Participaram dos Encontros Intersetoriais 102 profissionais que atuam diretamente com o público-alvo. Ao longo do evento, abordou-se a importância do fortalecimento da rede socioassistencial, da rede de saúde e do sistema de garantia de direitos, compreendendo que a intersetorialidade é uma profícua estratégia de prevenção ao suicídio e que é necessário alinhar fluxos, manejo e protocolos. Também foram compartilhadas experiências exitosas e as dificuldades de tratar essa temática nos espaços institucionais, sendo necessária a educação continuada, bem como o maior investimento municipal nas políticas públicas que visem prevenir o suicídio, especialmente de crianças e adolescentes, que, conforme preconiza o Estatuto da Criança e do Adolescente (Lei 8.069/1990) é prioridade absoluta do poder público. Foram expostas as inquietações dos profissionais da educação, tanto nas rodas de conversa, quanto no Encontro Intersetorial, acerca da temática e o quanto estes são desafiados pela expressiva demanda de alunos com comportamento suicida, fomentando a necessidade de profissionais de saúde mental no ambiente escolar, bem como a democratização do acesso desse público aos cuidados especializados na Rede de Atenção Psicossocial (RAPS). Ademais, abordou-se a elaboração de indicadores que contemplem o perfil sociodemográfico de pessoas com comportamento suicida no município, cujo intuito é planejar e avaliar/monitorar ações e estratégias governamentais efetivas de prevenção do suicídio.
Com as ações propostas, foi possível dialogar com profissionais que atuam nas diferentes Políticas Públicas, e com setores da sociedade civil, o que amplia as possibilidades de acolhimento inicial àqueles e aquelas que vivenciam um sofrimento mental intenso, além de buscar ou realizar encaminhamentos adequados para a rede de saúde mental do município, garantindo o cuidado necessário para pessoas com comportamento suicida.

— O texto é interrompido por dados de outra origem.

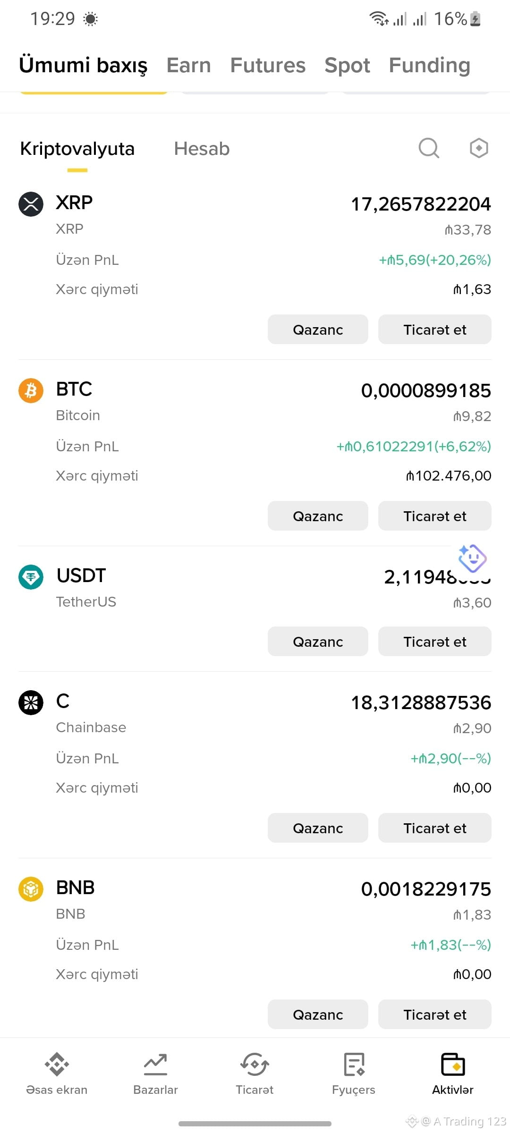510x1133 pixels.
Task: Switch to the Earn tab
Action: point(189,65)
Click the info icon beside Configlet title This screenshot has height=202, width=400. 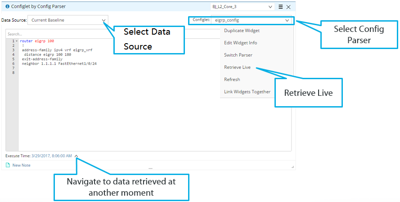tap(7, 7)
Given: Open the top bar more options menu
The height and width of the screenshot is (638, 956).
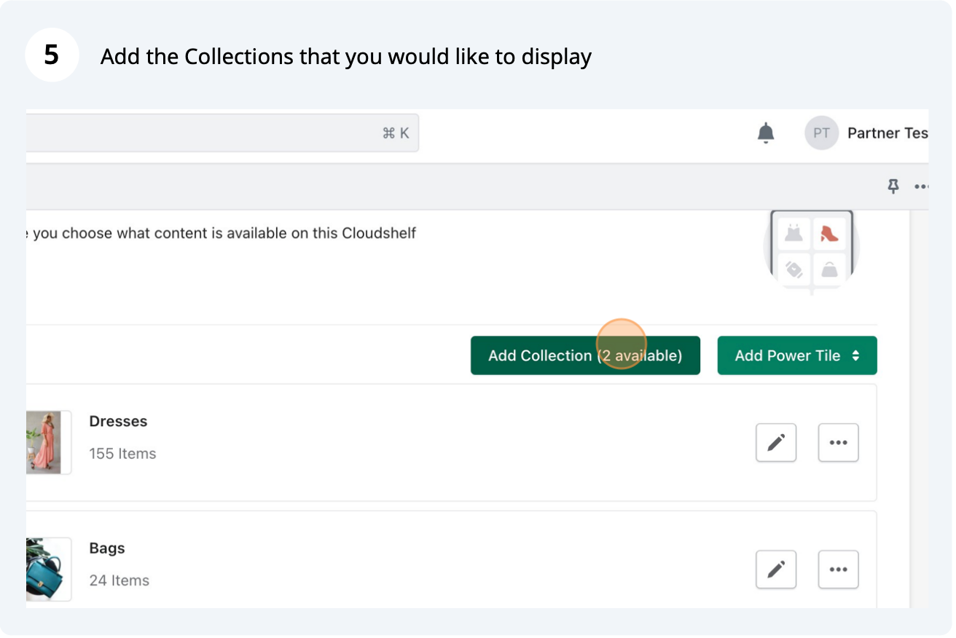Looking at the screenshot, I should [x=922, y=187].
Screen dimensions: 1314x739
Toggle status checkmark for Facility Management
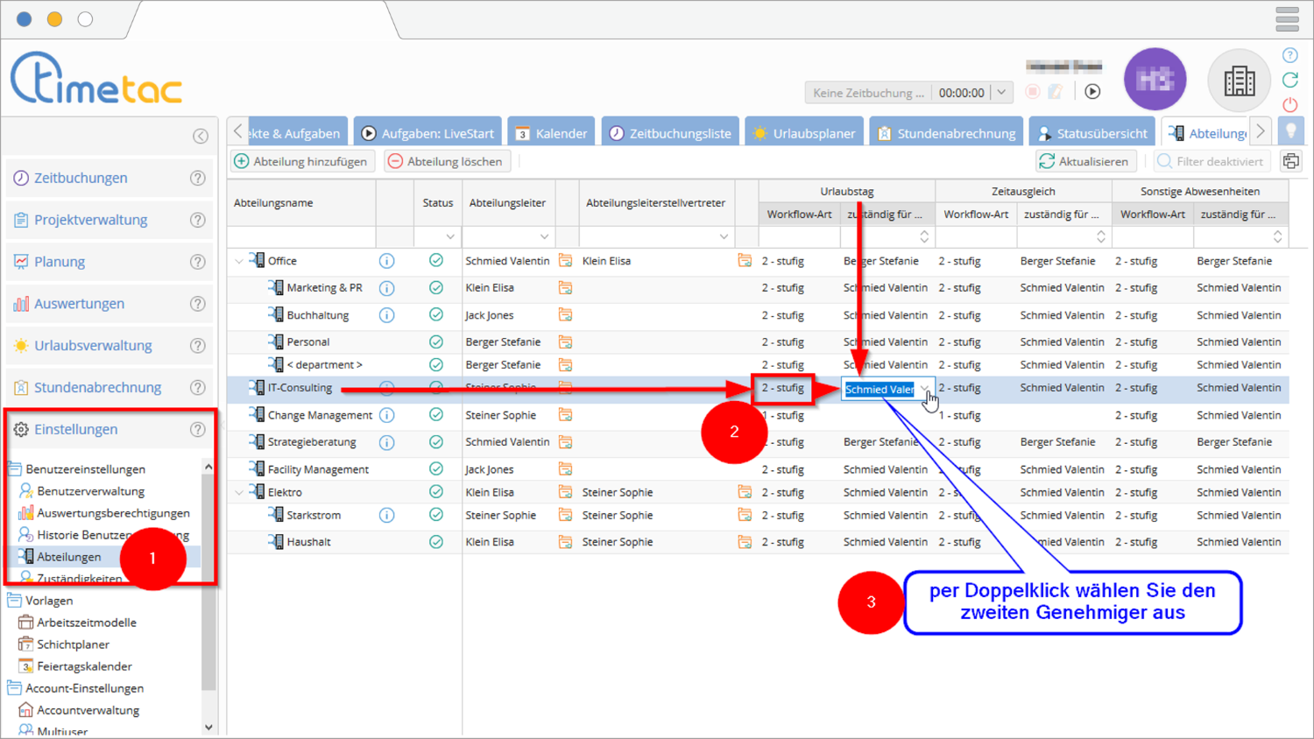(436, 469)
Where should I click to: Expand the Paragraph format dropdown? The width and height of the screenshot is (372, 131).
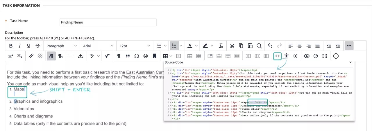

Também pontua-se a relevância dessas ações no enfrentamento de mitos que permeiam a temática e produzem estigmas e dificuldades no atendimento desse público. Além disso, é crucial que os profissionais sejam habilitados para notificar casos de tentativas de suicídio, produzindo dados epidemiológicos condizentes com a realidade sanitária de São Gonçalo do Amarante. As ações aqui expostas foram desenvolvidas durante o mês de Setembro de 2021, considerando que, mundialmente, este mês é referência no enfrentamento do suicídio, uma questão de saúde pública que vem se agravando ao longo dos anos. Pontua-se, entretanto, o desafio de que tais ações possam ser articuladas de forma contínua durante o ano, e não somente em um mês específico, considerando a relevância dessa problemática e a urgência no seu enfrentamento.